These impressive figures will make Bandirma CCPP Turkey’s first next-generation power plant. With this project, Enerjisa will enter a new era of energy production in Turkey.

New turbine

The core components that will enable Bandirma CCPP to reach its high efficiency and performance targets are two new Mitsubishi M701F4 gas turbines.

The M701F4 gas turbine consists of a 17-stage, high-efficiency axial compressor combustion chamber equipped with 20 combustors, arranged in a circular array around the engine, and a four-stage reaction type turbine. The gas turbine is directly coupled to the generator at the compressor end. Ambient air is drawn through the inlet manifold and inlet casing into the compressor. It is pressurized to approximately 18 atmospheres and fed into the combustors, where it is mixed with fuel and ignited, raising the temperature of the mixture of air and combustion products.

All engine casings are horizontally split to facilitate maintenance with the rotor in place. Individual inner casings (blade rings) are used for each turbine stationary stage.
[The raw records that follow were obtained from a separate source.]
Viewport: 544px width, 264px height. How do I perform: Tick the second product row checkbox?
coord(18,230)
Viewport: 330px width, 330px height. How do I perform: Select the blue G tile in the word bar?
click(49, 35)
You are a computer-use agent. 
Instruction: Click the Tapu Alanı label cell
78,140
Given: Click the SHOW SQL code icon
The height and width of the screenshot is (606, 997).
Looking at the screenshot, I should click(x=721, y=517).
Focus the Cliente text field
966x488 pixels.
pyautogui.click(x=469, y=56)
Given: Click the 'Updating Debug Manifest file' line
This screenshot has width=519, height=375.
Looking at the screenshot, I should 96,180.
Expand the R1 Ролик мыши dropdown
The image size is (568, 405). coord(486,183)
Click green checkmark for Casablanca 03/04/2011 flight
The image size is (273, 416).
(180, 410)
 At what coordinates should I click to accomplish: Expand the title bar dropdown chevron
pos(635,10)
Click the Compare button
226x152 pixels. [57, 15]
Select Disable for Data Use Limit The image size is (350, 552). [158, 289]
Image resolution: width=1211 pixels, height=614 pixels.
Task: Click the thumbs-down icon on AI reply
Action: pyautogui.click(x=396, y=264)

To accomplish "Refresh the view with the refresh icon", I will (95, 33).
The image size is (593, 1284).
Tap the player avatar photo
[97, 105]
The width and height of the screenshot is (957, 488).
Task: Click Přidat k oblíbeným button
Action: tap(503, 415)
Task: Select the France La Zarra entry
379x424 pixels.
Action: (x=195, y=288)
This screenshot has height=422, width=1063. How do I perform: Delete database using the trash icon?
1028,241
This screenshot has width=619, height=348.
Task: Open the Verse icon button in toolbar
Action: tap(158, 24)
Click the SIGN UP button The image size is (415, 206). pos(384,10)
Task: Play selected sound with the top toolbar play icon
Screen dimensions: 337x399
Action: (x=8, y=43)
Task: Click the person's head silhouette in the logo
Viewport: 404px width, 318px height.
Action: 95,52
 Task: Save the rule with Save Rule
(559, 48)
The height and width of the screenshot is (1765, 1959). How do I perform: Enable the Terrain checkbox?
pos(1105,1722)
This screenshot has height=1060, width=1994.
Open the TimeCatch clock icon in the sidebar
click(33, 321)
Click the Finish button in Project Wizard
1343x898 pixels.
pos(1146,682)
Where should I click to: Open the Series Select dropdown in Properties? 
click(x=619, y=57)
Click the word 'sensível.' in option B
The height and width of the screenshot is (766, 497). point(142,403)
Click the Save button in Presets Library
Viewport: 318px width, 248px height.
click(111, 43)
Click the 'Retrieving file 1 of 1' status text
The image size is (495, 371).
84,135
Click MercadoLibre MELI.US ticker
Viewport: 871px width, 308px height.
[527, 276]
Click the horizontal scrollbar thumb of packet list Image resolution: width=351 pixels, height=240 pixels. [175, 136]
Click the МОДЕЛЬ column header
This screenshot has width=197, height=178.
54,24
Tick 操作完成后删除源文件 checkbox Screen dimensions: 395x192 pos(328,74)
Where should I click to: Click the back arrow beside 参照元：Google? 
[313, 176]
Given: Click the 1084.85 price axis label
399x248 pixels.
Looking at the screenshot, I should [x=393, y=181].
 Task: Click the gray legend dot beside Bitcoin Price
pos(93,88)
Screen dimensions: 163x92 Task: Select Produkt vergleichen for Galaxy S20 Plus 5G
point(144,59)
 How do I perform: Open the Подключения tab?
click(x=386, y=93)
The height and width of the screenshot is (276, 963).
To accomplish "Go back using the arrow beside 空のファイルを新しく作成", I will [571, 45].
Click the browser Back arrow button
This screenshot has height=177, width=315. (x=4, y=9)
These can be readily replaced or serviced with the rotor in place.

The M701F4 gas turbine has a single rotor and is supported by two tilting-pad bearings. The thrust bearing is a double-action multi-pad type thrust bearing using leading-edge groove lubrication.

The 17-stage axial flow compressor, with its 18:1 pressure ratio, is based on the highly successful M501F compressor. The flow and pressure coefficients of the M701F compressor have been kept similar to those of the M501F compressor by increasing the mean diameter of the stages to accommodate the 50 per cent (approximately) increase in flow. The rear stages of the new compressor have one additional stage to accommodate the increased pressure ratio.

The combustion system consists of 20 combustion chambers, fuel nozzles, an ignition system and flame detectors. Each combustion chamber is comprised of two main units: the combustor basket and the combustor transition piece.

With gas firing, the combustor can achieve low NOx emissions without water injection. The dry, low-NOx combustor features a three-stage burner assembly and a bypass valve.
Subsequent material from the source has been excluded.